ResApp targeting telehealth with smartphone diagnostics

Newly listed start-up company ResApp Health plans to target the burgeoning telehealth market both here and overseas with its technology, which promises to allow for remote diagnosis of respiratory diseases through a smartphone app.

ResApp has been spun out by the University of Queensland's commercialisation arm UniQuest and recently finalised a reverse listing on the stock exchange. Its former entity, ResApp Diagnostics, was acquired outright by listed biotech firm Narhex Life Sciences, with the latter changing its name and recommencing trade as ResApp Health last week. This followed a capital raising of $4 million in June.

It has an exclusive licence to commercialise technology developed by UQ associate professor of biomedical engineering Udantha Abeyratne, who has developed a machine-learning platform based on an automated algorithm that can use sound to diagnose respiratory conditions such as pneumonia and asthma, without the need for additional hardware.

The technology has been validated in a proof-of-concept trial at an Indonesian paediatric hospital for pneumonia and is currently being trialled at Joondalup Health Campus in Perth in a cohort of 150 patients.

The WA study is focused on gathering data from patients with a variety of respiratory conditions with the aim of further optimising the algorithms for pneumonia and asthma as well as broadening the validation to other common diagnoses such as bronchitis, bronchiolitis and upper respiratory tract conditions. It also has application in COPD. Early results from that trial are due in the next few months.

The technology involves capturing signatures that characterise the respiratory tract, which are extracted from cough and breathing sounds. Signatures are matched in a large database of sound recordings with known clinical diagnoses.

The technology's machine learning tools then find the optimum combination of these signatures to create an accurate diagnostic test or severity measure. The developers say these signatures are consistent across the population and are not specific to an individual so there is no need for a personalised database.

ResApp is now commercialising the technology as a smartphone app that will not require extra hardware. While it is diagnostic technology and will require TGA and US FDA approval, the company says the path to a commercial product will be much faster than with a physical device.

The company is planning a number of different approaches using the technology, from in-consultation diagnosis by doctors over the internet, direct to consumer apps, in-app purchases per diagnostic test, and in the longer term the development of disease management apps.

ResApp Health's CEO Tony Keating said the plan was to have a product on the market in the next 18 months, which would initially be targeted at the burgeoning telehealth sector. He said the company would aim the app at doctors, with direct to consumer sales in the future.
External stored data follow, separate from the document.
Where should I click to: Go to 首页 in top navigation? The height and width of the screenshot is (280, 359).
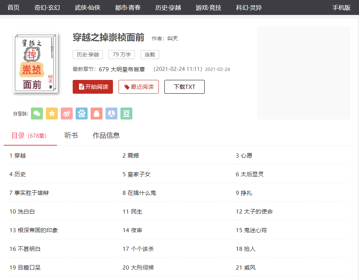point(13,7)
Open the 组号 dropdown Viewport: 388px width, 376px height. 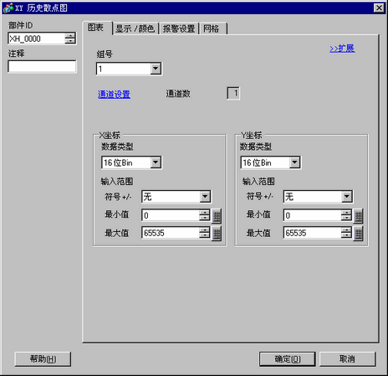point(156,69)
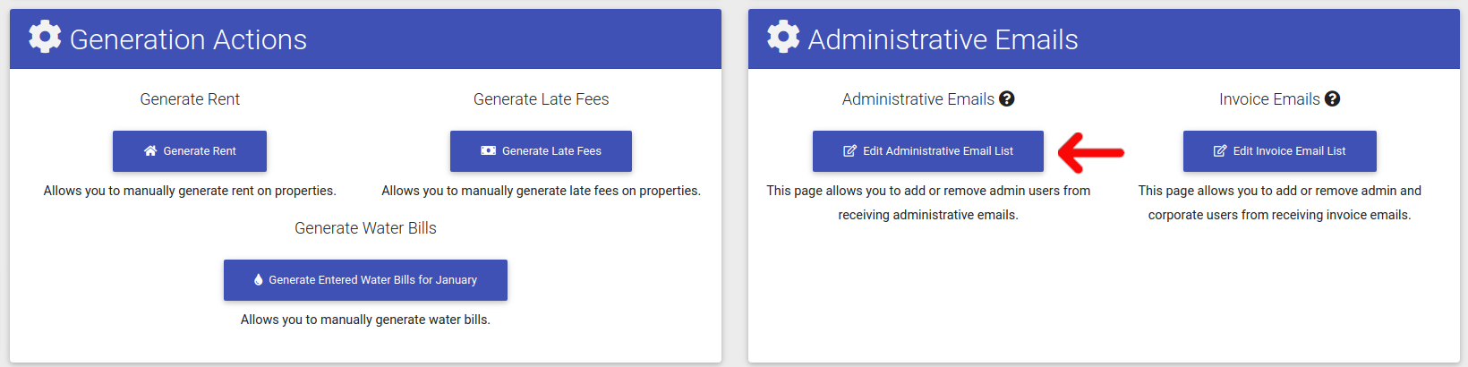Click the Generate Late Fees button
Image resolution: width=1468 pixels, height=367 pixels.
541,151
“The way we are commercialising the technology is that we are first commercialising it through a telehealth consultation setting,” Dr Keating said. “In a telehealth consultation you will essentially have a Skype call with your doctor, he will then ask you to cough into the phone, you would cough three or four times into the phone and then on the doctor's screen, at his end, he would get the diagnosis.”

While Australia has a growing telehealth sector, particularly with the development of in-home monitoring devices such as those being marketed by the likes of Telstra and Tunstall, Dr Keating is mainly eyeing up the massive US market.

“In the US there are a bunch of big telehealth providers,” he said. “What we would do is provide our technology to sit alongside their app, so we wouldn't even be delivering our own app, we'd be delivering some algorithms that sit inside the Telstra app or the Teladoc app, which is the big US company.”

There is the potential for the technology to be used by parents for diagnosing bronchitis, whooping cough or pneumonia in their children, but Dr Keating said that was a very long-term possibility and the idea would be that the app would provide a connection to a doctor if the diagnosis was positive.

“It would connect you to a telehealth consultation on the back end of the app rather than the front,” he said. “That could become an option but our first focus is to keep doctors in the loop and basically help them make a better decision over a telehealth consultation.”

There is also a focus on the developing world. Part of the conditions of funding through the Gates Foundation is that technology be provided at an affordable rate to developing nations, which is the application that Dr Abeyrante had in mind when developing the technology in the first place.

“My aim is for it to be implemented on mobile phones and other ubiquitous computing devices, empowering and enhancing patient participation in managing respiratory diseases such as pneumonia, asthma and whooping cough,” he said in a statement.

“Pneumonia alone kills about one million children every year, largely in remote resource-poor regions of the world.”